Records excerpted from a collection
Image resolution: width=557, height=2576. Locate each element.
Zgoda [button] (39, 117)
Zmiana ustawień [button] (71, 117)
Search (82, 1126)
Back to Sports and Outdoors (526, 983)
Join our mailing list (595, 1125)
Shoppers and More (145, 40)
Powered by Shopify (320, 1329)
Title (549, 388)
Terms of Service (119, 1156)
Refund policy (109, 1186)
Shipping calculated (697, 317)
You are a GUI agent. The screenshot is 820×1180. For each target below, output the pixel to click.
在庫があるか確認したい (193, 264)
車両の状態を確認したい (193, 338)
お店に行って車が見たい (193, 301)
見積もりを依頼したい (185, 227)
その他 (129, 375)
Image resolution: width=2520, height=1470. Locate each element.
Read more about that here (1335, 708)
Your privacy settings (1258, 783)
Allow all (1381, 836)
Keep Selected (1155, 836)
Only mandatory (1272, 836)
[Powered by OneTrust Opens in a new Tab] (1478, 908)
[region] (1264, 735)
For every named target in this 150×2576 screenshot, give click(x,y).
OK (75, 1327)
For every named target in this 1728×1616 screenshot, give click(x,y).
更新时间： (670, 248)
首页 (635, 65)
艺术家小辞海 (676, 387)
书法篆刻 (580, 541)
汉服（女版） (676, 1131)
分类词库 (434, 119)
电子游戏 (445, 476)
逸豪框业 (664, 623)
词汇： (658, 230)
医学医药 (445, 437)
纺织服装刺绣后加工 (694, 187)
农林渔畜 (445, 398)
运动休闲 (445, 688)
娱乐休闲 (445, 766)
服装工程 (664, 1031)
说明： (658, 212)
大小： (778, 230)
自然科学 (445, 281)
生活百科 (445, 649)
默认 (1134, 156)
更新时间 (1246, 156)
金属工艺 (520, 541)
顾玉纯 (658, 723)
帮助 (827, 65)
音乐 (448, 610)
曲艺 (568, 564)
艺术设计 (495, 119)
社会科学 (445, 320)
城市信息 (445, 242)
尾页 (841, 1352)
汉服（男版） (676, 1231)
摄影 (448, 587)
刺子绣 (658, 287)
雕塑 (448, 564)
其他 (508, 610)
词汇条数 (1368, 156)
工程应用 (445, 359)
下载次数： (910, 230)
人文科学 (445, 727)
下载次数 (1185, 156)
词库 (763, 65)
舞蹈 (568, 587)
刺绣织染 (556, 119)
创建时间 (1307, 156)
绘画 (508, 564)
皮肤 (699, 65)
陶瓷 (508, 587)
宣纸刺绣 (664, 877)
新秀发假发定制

ACTIVITY: For each line of the entries that includes "give", show that line.

OUTPUT FOR THIS EXERCISE:
For every named target in this 150×2576 screenshot, give click(x,y).
For every named target in this 1728×1616 screenshot, give click(x,y).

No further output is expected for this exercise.